The resolution, signed on November 11 but released to the media on November 22, expelled the former Executive Secretary Vic Rodriguez from the PFP “for his incompetence as a public servant, conduct inimical to the interests of the party, abuse and breach of trust and confidence reposed on him by the President and the party, abandonment, and disloyalty.”
The PFP said Marcos did not participate in the deliberation of the resolution but made no objection to it.
Rodriguez was the spokesperson and campaign manager of Marcos and was immediately appointed executive secretary after the election. He resigned his post in September citing the need to spend more time with his family, but analysts believe he was forced to step down after allegedly approving a sugar importation deal without the knowledge of Marcos, who is concurrently serving as agriculture secretary.
The PFP resolution has made public what others have suspected about the questionable transactions of Rodriguez. PFP officials accused Rodriguez of abusing his position and bemoaned the non-appointment of party members in the Marcos cabinet. They did not mince words in castigating Rodriguez. “PFP’s ties with respondent must be cut off immediately like a gangrene to prevent his further poisoning of the PFP body politic…[Rodriguez] started his tenure in government as Lancelot, accumulated vast powers and transfigured into Lucifer in less than three months,” the party’s executive committee said in its resolution.
The resolution may focus on Rodriguez but it also unintentionally exposed the “chaos” that characterized the first three months of the Marcos government.
“In the 77 days that he was in office, Rodriguez’s tenure was marked by chaos, confusion, disorder, intrigue, instability, nepotism, charges of appointments-for-sale, ’empire building’ and plotting against his perceived detractors,” the resolution stated. “His first executive order, firing some 4,000 government employees without providing for their replacements, was a disaster. What followed was confusion and paralysis in the government service.”
The executive secretary is known as the “little president” because of the broad powers that he or she can wield in the government. It is revealing and also embarrassing that the group which has exposed the “confusion” inside the new government has come not from the opposition but from within the president’s own party.
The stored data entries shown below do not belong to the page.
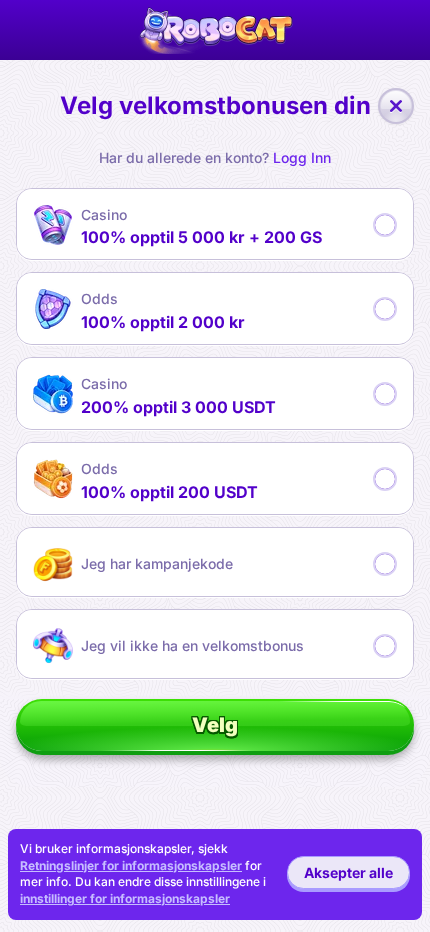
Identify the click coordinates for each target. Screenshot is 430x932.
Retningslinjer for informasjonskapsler (131, 865)
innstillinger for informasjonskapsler (125, 899)
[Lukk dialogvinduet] (396, 106)
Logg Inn (302, 158)
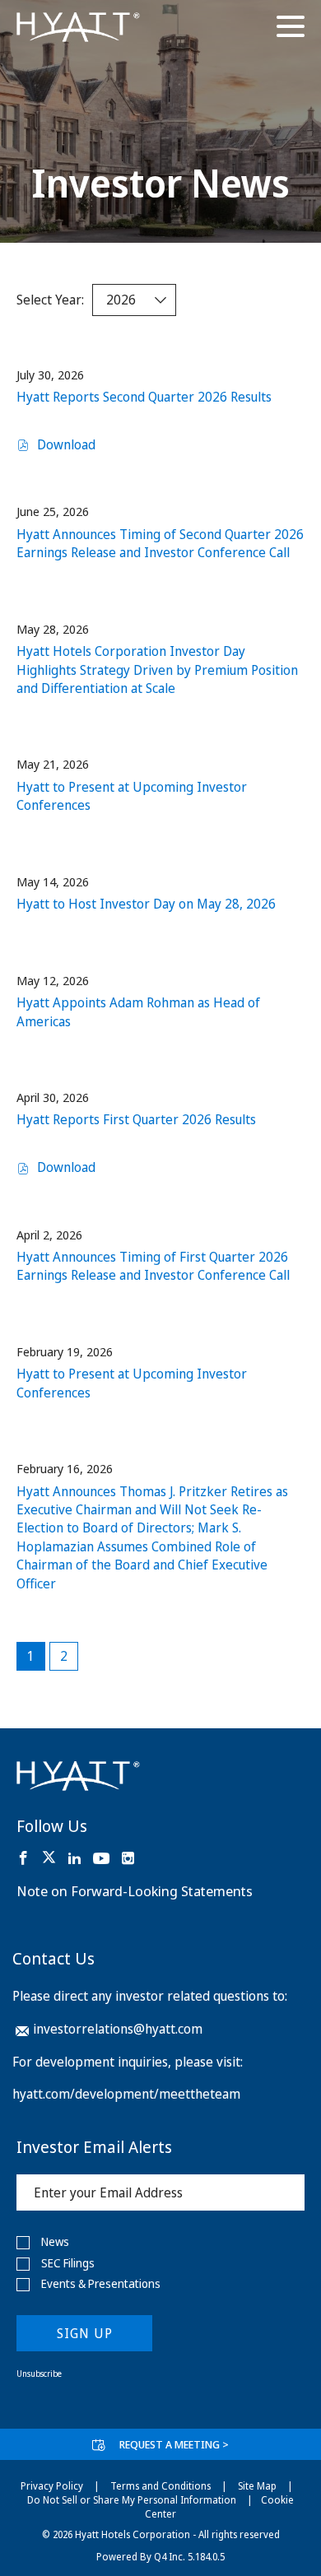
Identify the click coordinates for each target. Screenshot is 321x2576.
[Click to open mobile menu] (291, 28)
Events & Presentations (100, 2284)
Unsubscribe (39, 2373)
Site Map (257, 2486)
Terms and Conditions (160, 2486)
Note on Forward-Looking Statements (134, 1890)
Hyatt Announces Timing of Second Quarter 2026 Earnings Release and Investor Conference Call (160, 543)
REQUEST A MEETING (174, 2444)
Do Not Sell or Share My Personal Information (131, 2500)
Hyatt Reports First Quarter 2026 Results (136, 1119)
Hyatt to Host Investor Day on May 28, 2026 (146, 904)
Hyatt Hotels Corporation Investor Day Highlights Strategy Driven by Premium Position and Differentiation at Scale (157, 669)
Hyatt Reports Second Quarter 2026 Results (144, 397)
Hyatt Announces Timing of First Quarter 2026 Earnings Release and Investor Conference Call (153, 1266)
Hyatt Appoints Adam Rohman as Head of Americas (138, 1011)
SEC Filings (68, 2263)
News (55, 2242)
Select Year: (50, 299)
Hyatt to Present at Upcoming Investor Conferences (131, 796)
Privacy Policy (52, 2486)
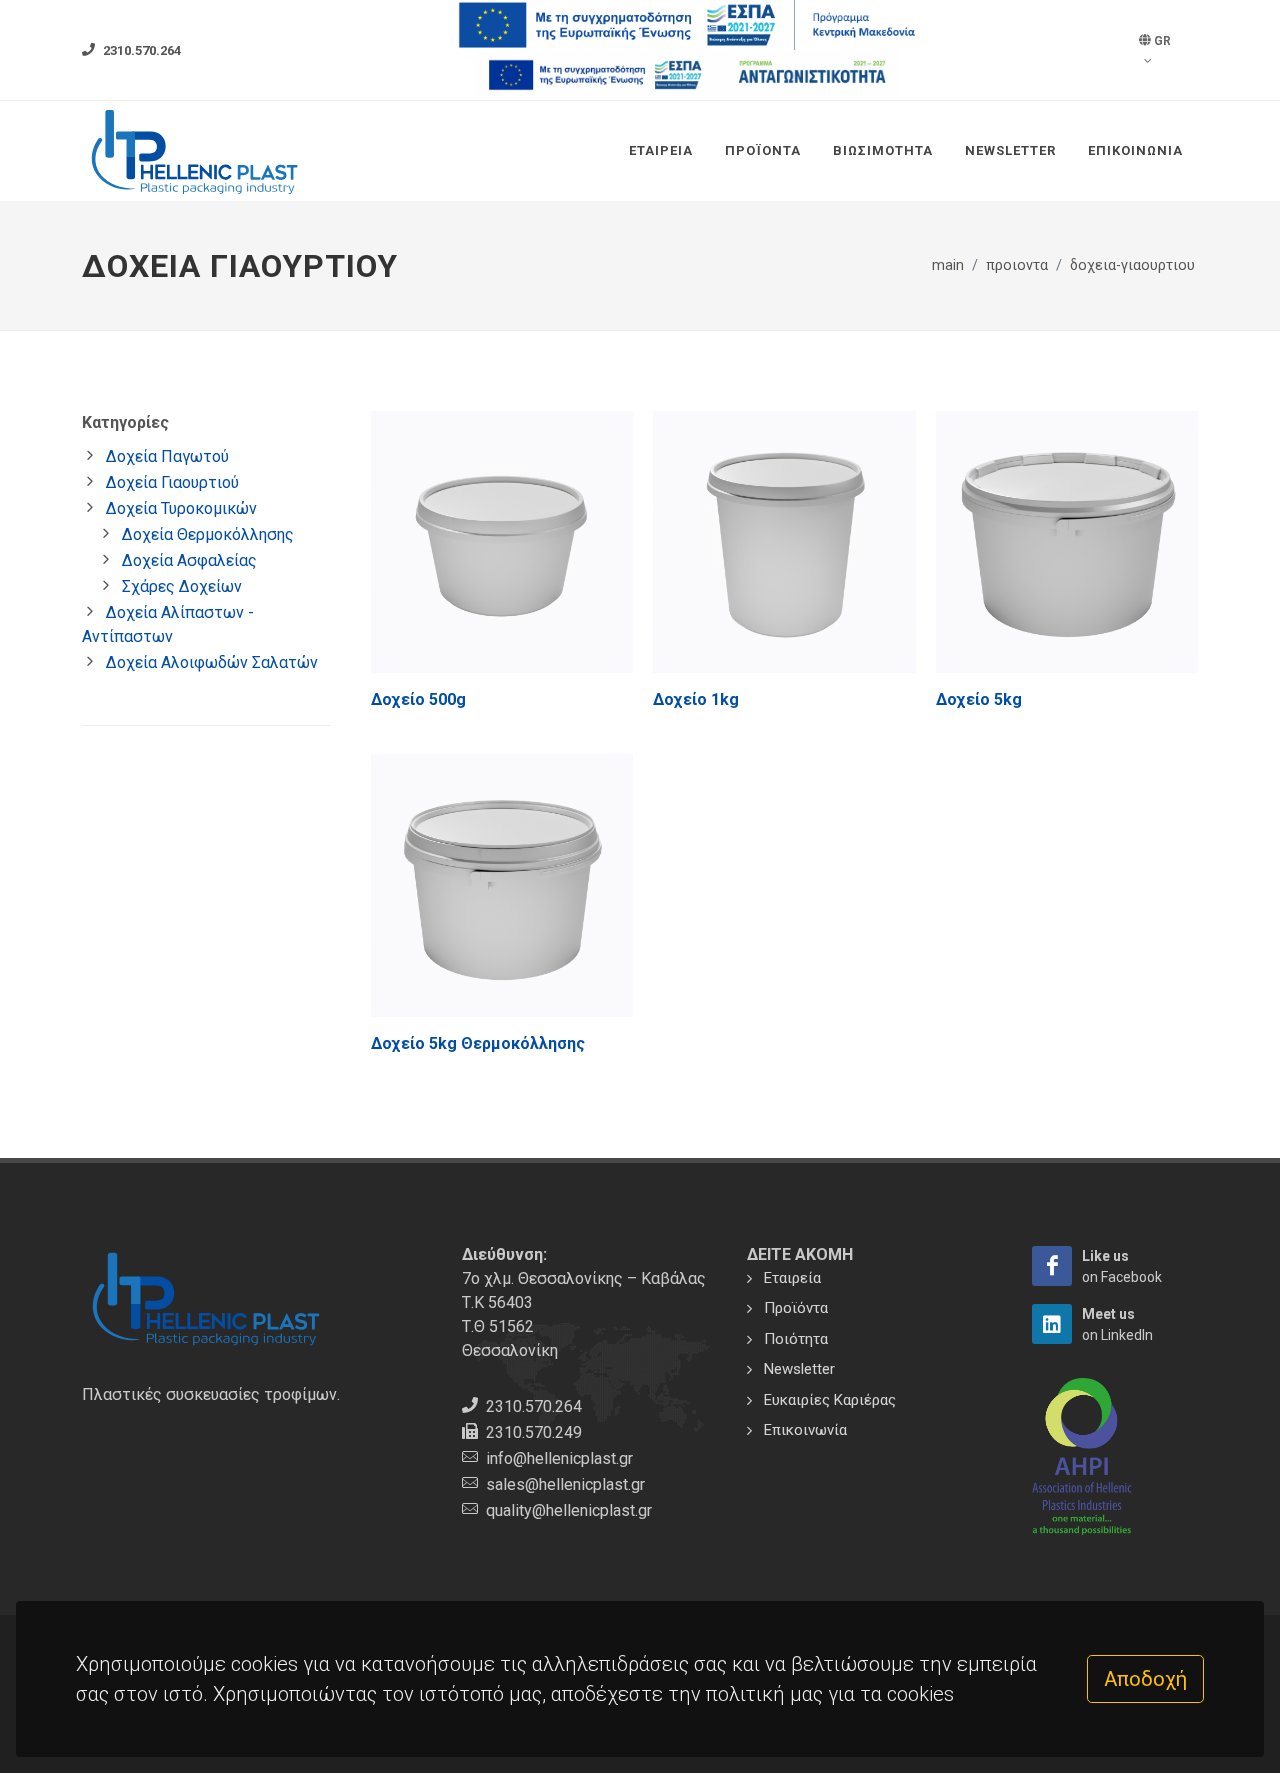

Marcos has yet to comment on the issue but in a speech delivered in front of career officials, he reminded his fellow public servants to resist corruption.
“Remember that we are here not for our own gain,” he said. “We are here to bring forth a government that provides for the needs of the people. Most importantly, let us be vigilant against temptation and corruption and other acts that diminish the public trust.”
In an interview with the media, Rodriguez described the resolution as “washing your dirty linens in public,” which he said was “not helping the President.” He said he could not appoint unqualified individuals to the government even if this would mean being tagged as disloyal to the party.
He also downplayed the impact of the PFP resolution. “I couldn’t understand why a simple reorganization of a very small party needs to be disclosed to the media,” he said.
Rodriguez could be merely trying to defend himself, but he also belittled the political influence of the president’s party. Marcos may have garnered 31 million votes, but his party only has two elected members in Congress.
The “reorganization” of the Marcos government did not stop with the resignation of Rodriguez. Those perceived to be on his side, including the press secretary, also quit their positions in the cabinet. There are reports that the 1,500 appointments made by Rodriguez could be reversed by the new executive secretary.
Throughout the campaign period and after becoming president, Marcos has consistently called for unity to move the country forward. Ironically, his subordinates and fellow party members are pursuing this by purging their rivals in public service.